I sat there and took it without hanging up.
Maybe because he was still a little crazy, even if he was still right. You can be crazy and right, can’t you? Or maybe it was because it had been a while, a long while, since someone had laid it out in all its awful majesty. The day I’d attempted to slink out of the office with a carton of my meager possessions, skirting malevolent stares and blatant cold shoulders, a few self-appointed avengers managed to corner me in the hall and apply a full nelson of journalistic indignation. One of them was my drinking partner, the one who’d knifed that quaint message into my desk. I lie, therefore I am. I’d taken their diatribe just as I took Wren’s now-I didn’t duck into the elevator, make a mad dash for the stairs, or take a swing at them. I listened, as stoically as Chuck Connors when they sliced the epaulets off his Calvary uniform and kicked him out of Fort Apache at the beginning of Branded. Part of it was because of Dr. Payne’s admonitions to own up. Part of it was because I deserved it. Part of it was because I thought if I took it from them, maybe I wouldn’t have to take it from him. The man down the hall whom I’d personally destroyed. The one who would be thrown out of the fort weeks later and never let back in. The one I called up when I got filthy drunk and said not one word to.
“So, you’re, what’s the word-reformed these days?”
“I wasn’t an alcoholic. I made up stories. I’ve stopped.”
“Glad to hear it.”
“I’m curious about this story. The Aurora Dam Flood.”
“So you’ve said.”
“That’s why I called you. I was wondering if you knew anything about the death toll? If all the bodies were actually accounted for?”
“Accounted for how?”
“If anyone who supposedly died in the flood-if they ever just showed up later?”
Silence.
“The thing is,” he said, “I don’t think the laws of journalistic courtesy apply to you.”

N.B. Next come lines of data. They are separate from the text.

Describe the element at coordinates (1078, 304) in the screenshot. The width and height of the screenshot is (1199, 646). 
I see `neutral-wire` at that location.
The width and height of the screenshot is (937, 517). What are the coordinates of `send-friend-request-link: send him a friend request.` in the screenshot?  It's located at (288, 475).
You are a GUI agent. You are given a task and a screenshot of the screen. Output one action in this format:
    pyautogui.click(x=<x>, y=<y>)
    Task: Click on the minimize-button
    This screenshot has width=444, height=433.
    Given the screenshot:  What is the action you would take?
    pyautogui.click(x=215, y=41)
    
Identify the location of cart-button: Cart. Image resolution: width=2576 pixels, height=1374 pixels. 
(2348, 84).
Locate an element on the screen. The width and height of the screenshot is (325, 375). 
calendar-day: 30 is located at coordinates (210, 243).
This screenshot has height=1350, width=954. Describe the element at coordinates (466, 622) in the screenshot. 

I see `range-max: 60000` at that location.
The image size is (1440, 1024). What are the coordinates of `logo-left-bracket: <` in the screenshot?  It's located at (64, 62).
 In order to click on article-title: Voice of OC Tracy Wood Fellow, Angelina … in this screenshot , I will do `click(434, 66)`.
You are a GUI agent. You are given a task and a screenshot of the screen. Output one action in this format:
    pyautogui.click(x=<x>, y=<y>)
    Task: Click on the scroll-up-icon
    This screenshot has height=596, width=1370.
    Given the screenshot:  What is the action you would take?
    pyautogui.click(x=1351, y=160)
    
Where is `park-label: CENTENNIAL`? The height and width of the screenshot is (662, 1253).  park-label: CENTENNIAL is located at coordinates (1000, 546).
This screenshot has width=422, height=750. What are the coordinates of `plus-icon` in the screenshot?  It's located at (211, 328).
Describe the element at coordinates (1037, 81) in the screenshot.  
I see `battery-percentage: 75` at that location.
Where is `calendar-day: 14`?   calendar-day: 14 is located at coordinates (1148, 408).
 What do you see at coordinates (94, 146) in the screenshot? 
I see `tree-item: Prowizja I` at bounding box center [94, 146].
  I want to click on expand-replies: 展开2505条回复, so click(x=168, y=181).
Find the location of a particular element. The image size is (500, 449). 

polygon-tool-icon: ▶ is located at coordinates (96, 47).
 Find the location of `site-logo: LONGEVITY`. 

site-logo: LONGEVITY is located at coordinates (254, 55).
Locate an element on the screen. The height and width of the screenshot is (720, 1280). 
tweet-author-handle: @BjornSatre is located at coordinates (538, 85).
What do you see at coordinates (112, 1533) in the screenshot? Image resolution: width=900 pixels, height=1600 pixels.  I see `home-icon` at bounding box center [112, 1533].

“I think someone who was supposed to have died in the flood didn’t. I think he popped up recently to say hi to his 100-year-old mom. I think it may have been the same person who burned up in a car crash later with someone else’s wallet in his pocket. I don’t know this for sure-I think it’s possible. I’m trying to connect the dots.”
I heard the tap, tap, tap of a cigarette against ashtray.
“What are you asking me for-help? How? You want me to look for my notes? Is that what you’re asking me?”
“If it wouldn’t be too much trouble.”
“It isn’t too much trouble. If I wanted to. I don’t. Not for you.”
I heard the impatience in his voice now, the implicit desire to get off the phone.
“Maybe that’s how I repay the debt,” I said.